Friday, March 15, 2013

Crossroads (Anna Strong Chronicles #7) by Jeanne C. Stein

Though Anna is the Chosen One, things have actually settled down in her life. Anna has been able to work a steady schedule, start dating a new man and basically live the life of her choosing. For the first time in a year since she has become a vampire, everything is normal.  Unfortunately for Anna, this is not destined to last. Anna returns home to fine Chael, the representative of Middle Eastern vampires sitting on her couch.  Her instinct is to kill him because he represents a threat to her, until he dangles a carrot that she cannot cast away out of hand - the chance to regain her humanity.  When Chael brings up Frey's son John John, Anna knows that she must investigate, if not for herself, then to ensure that John John is safe. What Anna does not realise, is that trip to the Navajo reservation, is going to change her life forever.  Once there, she must confront her White privilege and decide whether or not she can accept the vampire she has become.

Crossroads is easily the best book in this series since The Becoming. Anna has been very busy running around and kicking ass for most of the past year but while doing so, she has become completely self involved.  While Anna has been concerned about the loss of her mortal life, she has done little to sustain the relationships she has developed. I loved that Frey pointed out that she would have known about him breaking up with his girlfriend had he bothered to call.  Anna is forced to accept that she only turns to her supposed friends when she needs them and has not been there for them otherwise.

For the majority of this series Stein has seen fit to erase people of colour, and in Crossroads, she seeks to rectify this by setting the book on a Navajo reservation.  This is a nice change of pace.  Anna continues to be filled with privilege, racism and ignorance, and it is up to Frey to attempt to reign her in.  Anna views the Navajo people initially as ridiculously superstitious for their instant distrust of her vampire nature and refuses to acknowledge that vampires do indeed present a legitimate threat to humanity, despite knowing that members of the vampire council seek to enslave humanity. For much of the novel, Anna exotifies the people of colour she interacts with but by the end of book she develops a sort of reverence, which to me, really still reads as false.  Part of the problem is that she is on the reservation to seek out the council of an elder.  It reads too much like wise person of colour directing the clueless White lady.

I am further concerned by the re-introduction of Chael as a character.  Though he was described as a power hungry coward, I fear that he is going to be set up as the antagonist.  This would make Anna, The Chosen One, battling against a male of colour for supremacy. When placed into context of the current political divide, it's hard not to see this as demonizing Middle Eastern people.  Anna is described as the progressive one because she believes in protecting humanity whereas; Chael would have humanity reduced to little more than cattle.  It reads as though Whiteness and of course a Western identity, represents not only morality but civilization and once again casts Middle Eastern people as sadistic, hopelessly backward and animalistic.  

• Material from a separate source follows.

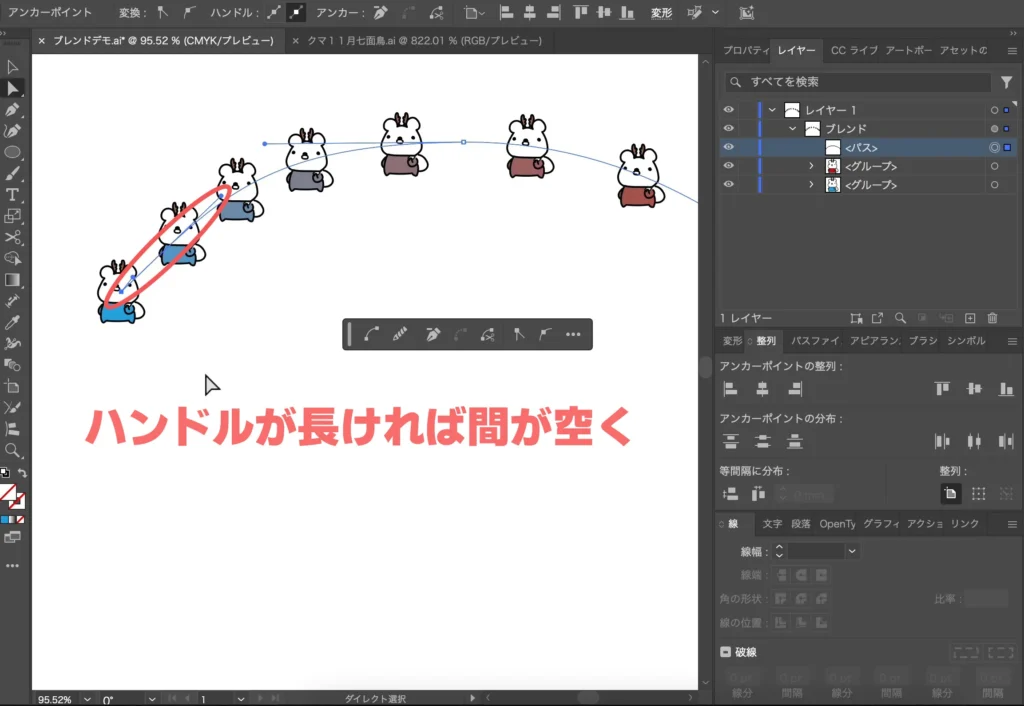Select the Pen tool in the toolbar
Viewport: 1024px width, 706px height.
pyautogui.click(x=12, y=108)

In a hold over from other books, Anna still has a huge problem with women.  With the exception of Tracy, her new partner at the agency, Anna is not able to maintain a positive relationship with any woman in the series.  Women in this series, with the exception of a few characters, are largely adversaries.  The goodness of the Navajo people is completely represented through masculinity and landscape. The three Navajo women who appear in the story die violently and considering the gender based violence faced by indigenous women, this is highly problematic.  Though it follows a trend of Anna's negative interaction with women in general, when this is extended to people of colour, it adds a negative racial aspect as well.

This book was problematic for so many reasons, yet the story itself was really good.  Stein was absolutely brilliant as she described the landscape of the desert, making it so easy for the reader to vividly visualize the setting. Learning to accept oneself is a universal theme,which can be easily understood. Even more importantly, after everything that Anna has been through in the previous six books, it was time for her to pause and reflect upon her decisions and her future.  

It was interesting to see the vampire constructed as a separate entity to Anna, though they both exist in the same person.  I believe that this represents the good and the bad in all of us. The scenes in which Anna contemplated all of the elements of her existence, were easily the most compelling parts of the story.  Being a vampire in many ways can be considered a gift; however, it's a gift that comes with a cost.  Anna's journey is to discover whether she can reconcile herself with the cost.  The sticking point here, is once again, we have a protagonist cast as the super special chosen one. 

Crossroads is an interesting read and I can tell that Stein is trying to step outside of the very narrow narrative that she has created in the previous books, at least in terms with race. There was no effort to include GLBT people or the disabled.  In terms of race, the problem is that she didn't go far enough and ended up re-enforcing negative tropes in the process.   However, Crossroads reminded me of why I initially liked this series and put it back on track as far as I am concerned.  In Crossroads, Anna grew a lot, though I am not sure if it will be enough to make her a likeable protagonist again.